## Exercise passage
....

Lecture 1 Flashcards
1
Q
The science and art in dentistry that studies the prevention, diagnosis, and treatment of defects in enamel and dentin
A
operative dentistry
2
Q
very brittle; cracks and breaks easily
A
enamel
3
Q
deforms a little before breaking; is ductile
A
dentin
4
Q
two types of operative dentistry
A
carious and non carious
5
Q
carious deals with ____ infection; diseased tissue has to be removed with precise ____ preparation
A
bacterial; cavity
6
Q
non carious deals with loss of surface tooth structure due to ____ or ____ factors
A
mechanical; chemical
7
Q
examples of non carious
A
attrition, abrasion, erosion, abfraction
8
Q
the goal of a restorative dentist is to remove the diseased tissue in a precise manner (_____) and replace the missing part with a restorative material (_____)
A
cavity preparation; restoration
9
Q
bacterial infectious disease that attacks tooth structure
A
dental caries
10
Q
mechanical alteration to remove the diseased tooth structure
A
cavity preparation
11
Q
Dental material used to restore back function and morphology of the missing part of the tooth structure
A
restoration
12
Q
Dental material placed in a soft state directly in cavity preparation to restore contour before it sets hard (amalgam and composite)
A
direct restoration
13
Q
A restoration fabricated outside the oral cavity then cemented or bonded to the tooth (inlay, onlay, crown)
A
indirect restoration
14
Q
a device that holds and delivers power to rotating instruments to perform tooth preparation
A
dental handpiece
15
Q
For many years has been the mainstay for cutting teeth
A
air driven dental handpiece
16
Q
Increasingly popular, quieter, cuts with higher torque, higher power and less stalling…more smooth cutting
A
electric dental handpiece
17
Q
runs at less than 12,000 rpm; no water coolants; less efficient, more controlled removal
A
slow speed handpiece
18
Q
uses for the slow speed handpiece
A
Controlled removal-deep caries excavation in close proximity to the pulp
Cleaning external surface of teeth (coronal polishing)
Finishing and polishing procedures (whether it is restoration or a preparation)
19
Q
12,000-20,000 rpm ; not used
A
medium speed handpiece
20
Q
> 200,000 rpm; generates considerable amount of heat and needs water coolant; most cutting efficiency (less vibration and pressure leading to less patient discomfort)

....

Extracted data entries
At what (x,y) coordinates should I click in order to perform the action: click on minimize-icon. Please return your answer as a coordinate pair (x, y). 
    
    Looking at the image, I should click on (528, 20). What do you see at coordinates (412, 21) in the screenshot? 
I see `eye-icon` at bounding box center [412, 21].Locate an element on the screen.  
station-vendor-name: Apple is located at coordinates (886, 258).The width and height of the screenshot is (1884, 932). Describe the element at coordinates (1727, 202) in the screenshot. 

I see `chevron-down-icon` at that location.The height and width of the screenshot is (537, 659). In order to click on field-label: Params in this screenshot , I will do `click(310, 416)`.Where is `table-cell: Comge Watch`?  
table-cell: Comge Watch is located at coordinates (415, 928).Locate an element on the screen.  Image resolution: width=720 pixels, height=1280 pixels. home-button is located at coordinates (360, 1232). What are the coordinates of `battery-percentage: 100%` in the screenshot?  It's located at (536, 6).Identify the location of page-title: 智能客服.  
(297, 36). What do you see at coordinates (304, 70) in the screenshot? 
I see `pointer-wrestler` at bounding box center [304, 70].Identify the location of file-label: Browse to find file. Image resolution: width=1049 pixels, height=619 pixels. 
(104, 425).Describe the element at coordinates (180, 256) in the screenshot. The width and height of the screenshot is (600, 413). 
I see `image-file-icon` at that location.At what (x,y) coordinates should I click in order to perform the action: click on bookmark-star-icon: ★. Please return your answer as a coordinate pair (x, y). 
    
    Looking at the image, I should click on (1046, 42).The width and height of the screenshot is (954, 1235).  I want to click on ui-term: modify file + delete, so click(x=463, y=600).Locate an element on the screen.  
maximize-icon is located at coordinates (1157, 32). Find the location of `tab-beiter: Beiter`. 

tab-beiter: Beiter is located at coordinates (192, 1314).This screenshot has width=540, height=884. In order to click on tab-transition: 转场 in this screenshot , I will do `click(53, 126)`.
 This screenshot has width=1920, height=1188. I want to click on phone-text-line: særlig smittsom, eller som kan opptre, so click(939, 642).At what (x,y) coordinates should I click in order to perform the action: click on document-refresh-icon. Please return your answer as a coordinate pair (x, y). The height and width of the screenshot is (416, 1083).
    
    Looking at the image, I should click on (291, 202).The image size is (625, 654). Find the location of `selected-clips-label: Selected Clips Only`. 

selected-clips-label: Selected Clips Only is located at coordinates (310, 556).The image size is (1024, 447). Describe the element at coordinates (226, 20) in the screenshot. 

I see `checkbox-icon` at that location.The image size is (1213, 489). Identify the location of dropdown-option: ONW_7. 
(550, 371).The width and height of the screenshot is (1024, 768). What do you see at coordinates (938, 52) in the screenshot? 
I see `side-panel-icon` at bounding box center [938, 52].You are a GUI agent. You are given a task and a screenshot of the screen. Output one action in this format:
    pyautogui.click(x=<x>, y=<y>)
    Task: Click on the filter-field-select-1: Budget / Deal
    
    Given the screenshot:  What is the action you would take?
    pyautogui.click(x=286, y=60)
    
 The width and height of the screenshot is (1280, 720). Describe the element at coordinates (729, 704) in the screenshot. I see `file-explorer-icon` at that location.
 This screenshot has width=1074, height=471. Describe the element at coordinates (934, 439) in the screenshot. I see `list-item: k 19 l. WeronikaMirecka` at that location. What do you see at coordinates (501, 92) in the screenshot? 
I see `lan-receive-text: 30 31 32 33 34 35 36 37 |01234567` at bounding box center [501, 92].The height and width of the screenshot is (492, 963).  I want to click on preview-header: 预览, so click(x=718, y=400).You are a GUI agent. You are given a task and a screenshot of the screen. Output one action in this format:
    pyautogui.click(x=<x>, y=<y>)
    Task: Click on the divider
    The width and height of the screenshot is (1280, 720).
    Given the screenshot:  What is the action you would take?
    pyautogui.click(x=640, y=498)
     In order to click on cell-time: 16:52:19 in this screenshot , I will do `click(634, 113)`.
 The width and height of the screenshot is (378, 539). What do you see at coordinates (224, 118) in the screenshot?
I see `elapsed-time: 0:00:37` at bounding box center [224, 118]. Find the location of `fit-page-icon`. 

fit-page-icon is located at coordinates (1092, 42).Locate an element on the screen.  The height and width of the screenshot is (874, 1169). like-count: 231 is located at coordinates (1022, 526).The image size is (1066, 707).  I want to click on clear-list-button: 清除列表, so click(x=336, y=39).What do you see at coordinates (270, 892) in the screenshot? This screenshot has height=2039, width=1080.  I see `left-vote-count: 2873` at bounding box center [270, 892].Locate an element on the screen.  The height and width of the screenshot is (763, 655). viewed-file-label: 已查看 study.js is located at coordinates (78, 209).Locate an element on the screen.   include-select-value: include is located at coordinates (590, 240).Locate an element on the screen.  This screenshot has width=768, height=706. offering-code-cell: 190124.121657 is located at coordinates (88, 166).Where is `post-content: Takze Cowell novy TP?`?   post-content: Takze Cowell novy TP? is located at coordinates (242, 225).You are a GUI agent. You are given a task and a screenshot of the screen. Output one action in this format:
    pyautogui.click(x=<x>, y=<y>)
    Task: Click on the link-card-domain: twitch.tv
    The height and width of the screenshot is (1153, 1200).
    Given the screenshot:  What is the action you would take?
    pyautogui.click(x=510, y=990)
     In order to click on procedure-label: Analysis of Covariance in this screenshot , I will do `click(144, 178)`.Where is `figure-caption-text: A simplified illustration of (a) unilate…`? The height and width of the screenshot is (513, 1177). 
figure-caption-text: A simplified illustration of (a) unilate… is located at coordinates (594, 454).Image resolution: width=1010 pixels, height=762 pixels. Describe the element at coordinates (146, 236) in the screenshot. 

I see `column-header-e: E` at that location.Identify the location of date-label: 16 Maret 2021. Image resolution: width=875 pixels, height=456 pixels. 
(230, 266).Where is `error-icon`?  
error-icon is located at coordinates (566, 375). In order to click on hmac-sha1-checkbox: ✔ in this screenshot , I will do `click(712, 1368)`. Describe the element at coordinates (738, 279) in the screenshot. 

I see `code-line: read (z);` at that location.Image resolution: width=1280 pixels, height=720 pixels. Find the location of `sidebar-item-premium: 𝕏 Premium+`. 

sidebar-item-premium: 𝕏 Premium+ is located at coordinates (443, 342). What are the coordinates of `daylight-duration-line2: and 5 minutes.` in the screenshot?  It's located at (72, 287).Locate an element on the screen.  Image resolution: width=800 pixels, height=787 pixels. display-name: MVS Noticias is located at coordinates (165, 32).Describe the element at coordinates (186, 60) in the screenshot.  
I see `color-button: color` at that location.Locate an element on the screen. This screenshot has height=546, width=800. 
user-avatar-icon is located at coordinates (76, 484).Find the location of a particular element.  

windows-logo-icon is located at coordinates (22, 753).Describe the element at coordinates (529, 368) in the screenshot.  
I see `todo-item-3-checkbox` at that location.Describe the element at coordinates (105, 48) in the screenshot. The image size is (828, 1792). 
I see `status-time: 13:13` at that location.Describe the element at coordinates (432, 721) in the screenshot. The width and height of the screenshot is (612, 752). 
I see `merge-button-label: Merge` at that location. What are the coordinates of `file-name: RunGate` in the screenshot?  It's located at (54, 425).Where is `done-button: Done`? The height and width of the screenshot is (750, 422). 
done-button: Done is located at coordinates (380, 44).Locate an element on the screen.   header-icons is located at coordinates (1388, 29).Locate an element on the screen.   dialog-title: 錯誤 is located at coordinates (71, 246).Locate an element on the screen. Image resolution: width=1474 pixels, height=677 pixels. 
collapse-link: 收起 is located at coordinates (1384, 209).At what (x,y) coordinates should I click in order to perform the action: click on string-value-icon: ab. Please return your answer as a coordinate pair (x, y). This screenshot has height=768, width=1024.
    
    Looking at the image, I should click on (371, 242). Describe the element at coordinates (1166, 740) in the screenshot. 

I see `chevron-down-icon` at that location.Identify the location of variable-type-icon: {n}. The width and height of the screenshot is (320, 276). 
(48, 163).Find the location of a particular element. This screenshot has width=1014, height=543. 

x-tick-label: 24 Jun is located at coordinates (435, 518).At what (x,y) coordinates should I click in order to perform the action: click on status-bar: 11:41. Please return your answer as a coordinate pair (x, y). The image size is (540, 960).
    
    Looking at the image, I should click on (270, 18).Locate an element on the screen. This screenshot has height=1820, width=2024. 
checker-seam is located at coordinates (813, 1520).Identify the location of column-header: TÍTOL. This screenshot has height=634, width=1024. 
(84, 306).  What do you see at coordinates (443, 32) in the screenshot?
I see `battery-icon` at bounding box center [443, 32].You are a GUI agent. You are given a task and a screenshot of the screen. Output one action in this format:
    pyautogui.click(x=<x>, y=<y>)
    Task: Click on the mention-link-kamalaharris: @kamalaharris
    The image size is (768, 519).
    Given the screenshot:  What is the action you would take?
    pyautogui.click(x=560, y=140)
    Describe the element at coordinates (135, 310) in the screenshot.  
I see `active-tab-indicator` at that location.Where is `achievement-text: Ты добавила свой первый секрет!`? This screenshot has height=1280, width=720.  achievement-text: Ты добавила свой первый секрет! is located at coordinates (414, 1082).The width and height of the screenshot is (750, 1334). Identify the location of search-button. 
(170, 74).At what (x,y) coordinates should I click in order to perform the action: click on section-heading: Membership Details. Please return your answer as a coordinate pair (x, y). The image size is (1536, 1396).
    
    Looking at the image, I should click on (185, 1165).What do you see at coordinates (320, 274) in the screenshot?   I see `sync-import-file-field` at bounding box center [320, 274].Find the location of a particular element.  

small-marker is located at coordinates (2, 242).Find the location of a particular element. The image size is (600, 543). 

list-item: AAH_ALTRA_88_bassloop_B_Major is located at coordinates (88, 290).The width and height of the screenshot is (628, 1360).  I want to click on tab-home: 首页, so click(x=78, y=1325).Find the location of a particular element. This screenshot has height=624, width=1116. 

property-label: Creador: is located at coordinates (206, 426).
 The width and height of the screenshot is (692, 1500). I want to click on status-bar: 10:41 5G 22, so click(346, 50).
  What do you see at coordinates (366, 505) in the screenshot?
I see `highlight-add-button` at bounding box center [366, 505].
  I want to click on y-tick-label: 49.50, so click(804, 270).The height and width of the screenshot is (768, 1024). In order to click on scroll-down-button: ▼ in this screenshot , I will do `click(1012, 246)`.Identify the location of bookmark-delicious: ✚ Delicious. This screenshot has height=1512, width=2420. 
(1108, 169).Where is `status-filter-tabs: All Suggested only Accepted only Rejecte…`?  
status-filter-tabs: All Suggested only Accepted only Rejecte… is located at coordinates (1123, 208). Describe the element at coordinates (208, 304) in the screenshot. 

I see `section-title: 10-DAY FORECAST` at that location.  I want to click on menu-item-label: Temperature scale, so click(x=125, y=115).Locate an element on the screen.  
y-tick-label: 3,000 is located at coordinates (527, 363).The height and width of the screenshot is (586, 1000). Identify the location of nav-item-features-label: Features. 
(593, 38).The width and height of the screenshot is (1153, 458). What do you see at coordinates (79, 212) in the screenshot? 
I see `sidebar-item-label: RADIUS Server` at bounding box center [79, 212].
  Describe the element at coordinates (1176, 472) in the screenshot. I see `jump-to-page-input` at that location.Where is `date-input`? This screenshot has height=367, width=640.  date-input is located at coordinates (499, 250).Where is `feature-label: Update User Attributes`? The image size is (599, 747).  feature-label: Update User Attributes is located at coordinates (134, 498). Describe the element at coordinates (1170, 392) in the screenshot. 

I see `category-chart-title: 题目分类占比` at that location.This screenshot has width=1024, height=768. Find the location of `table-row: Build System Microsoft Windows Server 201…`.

....

## Explore the material
1 – Please list the examples of non carious tooth structure loss that the operative dentistry flashcards give.
2 – Carry on the operative dentistry flashcards, starting right after the last line shown.

## Results for each task
1 – attrition, abrasion, erosion, abfraction

2 –
A
high speed handpiece
21
Q
uses for high speed handpiece
A
teeth preparation and removal of old restorations
22
Q
the ____ is the most common delivery tubing system in the dental unit control panel
A
4 hole connector line
23
Q
4 parts to the high speed hand piece
A
head (not detachable), attachment (contrangled), shaft, coupler
24
Q
the high speed hand piece head: push button, friction grip head holds only ____ type rotary instruments
A
friction grip burs
25
attaches the handpiece to the delivery unit and supplies air and water to the handpiece
coupler
26
the ____ receives the handpiece coupler
4 hole line
27
couplers can be ___ or ____ with ___ swivel
fixed; movable; 360
28
slow speed attachments
slow speed motor, nose cone/straight attachment, contra-angled attachment
29
the straight attachment is used for ____ procedures
extra oral (outside of the mouth); possibly polishing a crown from the lab
30
the straight handpiece uses a long ___ type bur or ___ bur
shank; straight
31
the contrangled slow speed head includes the ___ and _____
latch type (RA) head; friction grip head
32
the latch type (RA) head accepts only ____ burs
latch end
33
latch end burs are larger in ____ than the ____ burs
diameter; friction grip
34
the friction grip head uses friction grip type burs which have a smaller ___ and shorter ____ than the latch type burs
diameter; shanks
35
2 mechanisms of the friction grip heads
1. friction generated from an internal spring assembly (push button)
2. A special tool using force to overcome and generate friction (bur tool type)
36
3 components to rotary instruments
head, neck, shank
37
the working part of the rotary instrument; consist of either blades or abrasive particulate surfaces; many shapes and sizes
head
38
3 types of rotary instruments
bladed instruments, diamond (abrasive) instruments, other abrasives
39
3 types of shanks
straight/long shank, latch design (slow speed contrangled latch type), friction grip design (slow speed contrangle friction grip head and high speed)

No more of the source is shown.